*** Opening of Data supplied ***
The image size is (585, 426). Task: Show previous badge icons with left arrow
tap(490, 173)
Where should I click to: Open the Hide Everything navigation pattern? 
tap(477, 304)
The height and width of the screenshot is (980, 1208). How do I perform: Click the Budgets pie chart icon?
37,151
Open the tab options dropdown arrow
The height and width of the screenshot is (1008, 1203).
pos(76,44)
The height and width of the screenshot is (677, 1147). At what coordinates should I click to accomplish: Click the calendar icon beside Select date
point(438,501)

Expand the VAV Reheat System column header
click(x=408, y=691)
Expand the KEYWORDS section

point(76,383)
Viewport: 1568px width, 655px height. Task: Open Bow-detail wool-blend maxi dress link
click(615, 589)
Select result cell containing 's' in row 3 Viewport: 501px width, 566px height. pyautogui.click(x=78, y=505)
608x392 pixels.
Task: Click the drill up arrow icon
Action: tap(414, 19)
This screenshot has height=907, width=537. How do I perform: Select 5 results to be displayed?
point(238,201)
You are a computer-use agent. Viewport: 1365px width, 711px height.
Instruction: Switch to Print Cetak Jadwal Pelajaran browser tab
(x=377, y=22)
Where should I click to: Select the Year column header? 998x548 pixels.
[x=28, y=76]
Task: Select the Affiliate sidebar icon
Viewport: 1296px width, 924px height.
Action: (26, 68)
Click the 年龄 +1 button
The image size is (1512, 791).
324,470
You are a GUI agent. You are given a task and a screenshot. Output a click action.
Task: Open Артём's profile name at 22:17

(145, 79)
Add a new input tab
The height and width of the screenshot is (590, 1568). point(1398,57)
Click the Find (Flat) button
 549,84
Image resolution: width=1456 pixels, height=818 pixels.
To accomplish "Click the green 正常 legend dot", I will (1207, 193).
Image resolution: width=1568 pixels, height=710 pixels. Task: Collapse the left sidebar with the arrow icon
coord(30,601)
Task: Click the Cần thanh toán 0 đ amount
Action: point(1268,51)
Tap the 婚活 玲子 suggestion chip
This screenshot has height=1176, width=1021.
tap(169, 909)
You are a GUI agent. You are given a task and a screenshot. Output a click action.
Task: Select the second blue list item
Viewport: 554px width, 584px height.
*** Close of Data supplied ***
> **Action item**
Exactly the lines from the one containing "You are a computer-use" through the last line of the records are to be transcribed, both endpoints included.

> **Solution for this task**
You are a computer-use agent. Viewport: 1365px width, 711px height.
Instruction: Switch to Print Cetak Jadwal Pelajaran browser tab
(x=377, y=22)
Where should I click to: Select the Year column header? 998x548 pixels.
[x=28, y=76]
Task: Select the Affiliate sidebar icon
Viewport: 1296px width, 924px height.
Action: (26, 68)
Click the 年龄 +1 button
The image size is (1512, 791).
324,470
You are a GUI agent. You are given a task and a screenshot. Output a click action.
Task: Open Артём's profile name at 22:17

(145, 79)
Add a new input tab
The height and width of the screenshot is (590, 1568). point(1398,57)
Click the Find (Flat) button
 549,84
Image resolution: width=1456 pixels, height=818 pixels.
To accomplish "Click the green 正常 legend dot", I will (1207, 193).
Image resolution: width=1568 pixels, height=710 pixels. Task: Collapse the left sidebar with the arrow icon
coord(30,601)
Task: Click the Cần thanh toán 0 đ amount
Action: point(1268,51)
Tap the 婚活 玲子 suggestion chip
This screenshot has height=1176, width=1021.
tap(169, 909)
You are a GUI agent. You are given a task and a screenshot. Output a click action.
Task: Select the second blue list item
Viewport: 554px width, 584px height.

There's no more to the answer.